The video frequently shows scenes of the left-out Taccone at comparatively mundane places, for example, "at Kinko's straight flippin' copies", taking out the trash, or lifting a parking ticket from his car. The rap portion of the video places Samberg, Schaffer and T-Pain throughout the boat and in varying attire, including a flight suit (parodying George W. Bush's 2003 Mission Accomplished speech), traditional sailor costumes, white naval uniforms, "a nautical-themed pashmina afghan" and typical casual and formal resort wear. T-Pain recounted that the helicopter used to take the aerial shots, combined with the cool breeze, was "spraying so much water on us" that it made for "probably the worst video day I've ever been through".

==Critical reception==
Giving the song four stars, Rolling Stone said it is "one of the strongest Saturday Night Live hip-hop hits since Eddie Murphy was funny." Stereogum called the tune "a 2:42 masterclass in stunting." The A.V. Club said the song "holds up well on physical media." As of April 2011, the video has been viewed more than 110 million times on YouTube alone and was featured by Entertainment Weekly, Stereogum, and G4's Attack of the Show.
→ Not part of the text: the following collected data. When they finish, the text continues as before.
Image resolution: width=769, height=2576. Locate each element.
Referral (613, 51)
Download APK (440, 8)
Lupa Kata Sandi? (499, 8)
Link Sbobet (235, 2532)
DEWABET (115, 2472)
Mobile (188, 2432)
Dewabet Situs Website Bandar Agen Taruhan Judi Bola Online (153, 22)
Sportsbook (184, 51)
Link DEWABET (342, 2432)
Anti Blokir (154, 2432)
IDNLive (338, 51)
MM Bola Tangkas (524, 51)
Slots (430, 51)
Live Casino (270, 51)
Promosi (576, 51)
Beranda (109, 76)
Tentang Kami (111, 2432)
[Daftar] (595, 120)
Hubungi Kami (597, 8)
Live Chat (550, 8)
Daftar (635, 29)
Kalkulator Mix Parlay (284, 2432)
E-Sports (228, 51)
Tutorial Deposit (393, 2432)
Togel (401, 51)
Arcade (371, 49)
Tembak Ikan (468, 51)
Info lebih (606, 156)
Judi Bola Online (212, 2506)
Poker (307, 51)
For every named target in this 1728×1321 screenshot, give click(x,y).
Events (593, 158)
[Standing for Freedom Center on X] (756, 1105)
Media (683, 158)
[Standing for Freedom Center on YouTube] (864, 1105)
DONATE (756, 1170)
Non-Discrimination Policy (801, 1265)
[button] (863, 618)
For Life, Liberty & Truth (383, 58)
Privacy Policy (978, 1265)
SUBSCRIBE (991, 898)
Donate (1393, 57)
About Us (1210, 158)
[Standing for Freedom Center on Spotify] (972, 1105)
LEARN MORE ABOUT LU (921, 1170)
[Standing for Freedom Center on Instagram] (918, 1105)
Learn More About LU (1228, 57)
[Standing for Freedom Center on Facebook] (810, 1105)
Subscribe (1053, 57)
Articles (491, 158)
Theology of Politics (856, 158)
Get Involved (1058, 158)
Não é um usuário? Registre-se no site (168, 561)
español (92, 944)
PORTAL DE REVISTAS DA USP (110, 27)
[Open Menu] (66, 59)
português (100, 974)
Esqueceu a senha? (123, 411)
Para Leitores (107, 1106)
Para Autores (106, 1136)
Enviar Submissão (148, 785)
In December 2009, "I'm on a Boat" received a nomination for Best Rap/Sung Collaboration at the 52nd Grammy Awards, a category held for a rhymed/sung collaborative performance by artists who do not normally perform together, losing to Jay-Z, Kanye West, and Rihanna's song "Run This Town".

==In popular culture==
On April 8, 2016, Elon Musk tweeted out and soon deleted a link to the song after the SpaceX Falcon 9 first landed "on a boat": a floating landing platform, the Autonomous Spaceport Drone Ship.

T-Pain called back to the song on The Masked Singer when he was The Monster, With his "revealing clue" being "I got the music, the lyrics, and the cadence to take them down—whether it's in my cave, at the bar, or on a boat."

The 2009 video game Borderlands contains the secret achievement "You're on a boat!" with the description "I bet you never thought you'd be here", a reference to the song's lyrics "Never thought I'd be on a boat".

The multiplayer online battle arena video game League of Legends released a 2009 April Fool's Day teaser for a joke manatee champion named Urf. Several of the joke character's ability names are lyrics of the song including "Flippy Floppy" ("[I got] my flippie-floppies"), "Big Blue Watery Road" ("It's a big, blue, watery road!"), "Poseidon's Gaze" ("Poseidon look at me") and "Straight Floatin'" ("Straight floatin' on the deep blue sea!")

==Charts==

| Chart (2009) | Peak position |
|---|---|
| Australia (ARIA) | 14 |
| Canada (Canadian Hot 100) | 62 |
| New Zealand (Recorded Music NZ) | 9 |
| US Billboard Hot 100 | 56 |

==Certifications==

| Region | Certification | Certified units/sales |
| Australia (ARIA) | Gold | 35,000^{^} |
| Canada (Music Canada) | Gold | 20,000^{*} |
| New Zealand (RMNZ) | Gold | 7,500^{*} |
| United States (RIAA) | 2× Platinum | 2,000,000^{*} |
^{*} Sales figures based on certification alone. ^{^} Shipments figures based on certification alone.